By Jared Brecher
September 21, 2021
Photo Credit: Associated Press
Historically, two companies have always controlled the trading card markets in Major League Baseball, the National Football League, and the National Basketball Association: Topps (MLB) and Panini (NFL and NBA). For decades, these arrangements worked well for each party and change seemed unimaginable. That is, until a few weeks ago.
Enter Fanatics, an online sports merchandising company that has rapidly expanded into the autographed memorabilia industry and now, the trading card industry.
In a series of strategic moves, Fanatics struck a deal with MLB and the NBA for the exclusive rights to produce trading cards and a separate deal with NFL to make cards with the image and likeness of NFL players, each of which is set to begin in 2026. From an outsider's perspective, it is starting to look like Fanatics may soon have monopoly-like power in the trading card market.
As Topps’ and Panini’s stronghold on the industry come to a close, collectors across the world are beginning to consider the implications that Fanatics’ takeover will have on the trading card market. Undoubtedly, some cards will skyrocket in value as they become older, rarer, and more coveted. However, many collectors may feel uneasy about a new market that is dominated by one company.

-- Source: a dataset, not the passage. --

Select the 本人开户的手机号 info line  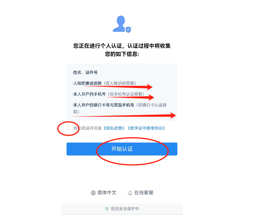click(x=109, y=94)
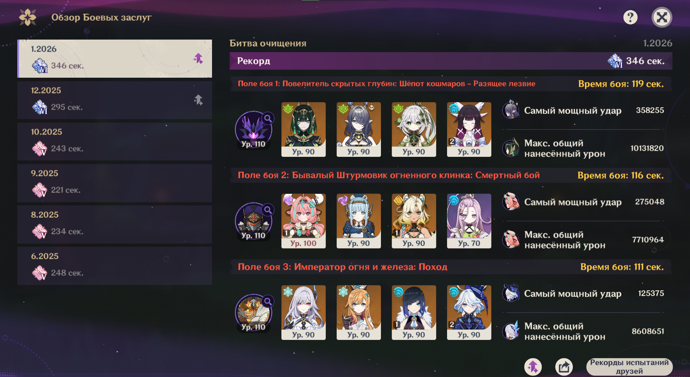690x377 pixels.
Task: Inspect the battlefield 3 boss magnifier icon
Action: coord(268,301)
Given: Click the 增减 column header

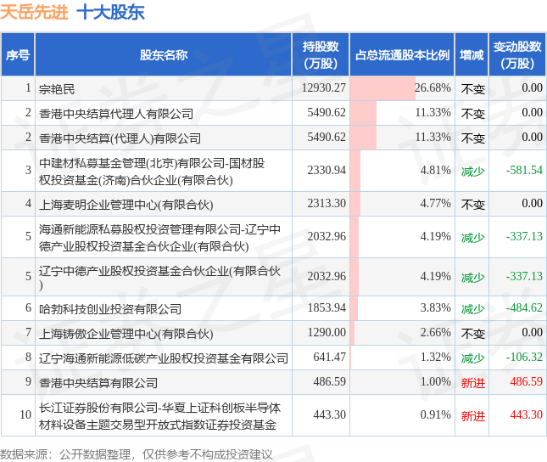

Additionally, given that Topps and Panini have repeatedly been slammed with complaints about quality control over the years, there are further concerns that Fanatics would experience similar troubles. But with Fanatics spending billions of dollars to enter the trading card industry, collectors can take relief in the idea that the company should be committed to ensuring quality for such a large investment.
On the other hand, collectors have great reason to be excited about the prospect of one company controlling a majority of professional sport cards. Card sets, for example, which are featured yearly by companies like Topps and Panini, have historically generated confusion in the minds of the consumer over how to value specific cards. But with one company in charge of distribution now, these card sets should take on a more uniform pricing system, thus making it easier for collectors to understand how valuable their cards actually are.
For Fanatics, these deals could prove to be a crazy cash cow. By 2027, one year after the company takes over control of MLB, NBA, and part of NFL trading cards, the sports trading card market is expected to reach nearly 100 billion dollars in value. While other companies will continue to exist (Topps still has an agreement with professional soccer), it is becoming abundantly clear who the big man on campus is going to be in 2026.
Speaking of campus, don't be surprised if Fanatics set its sights on college sports soon.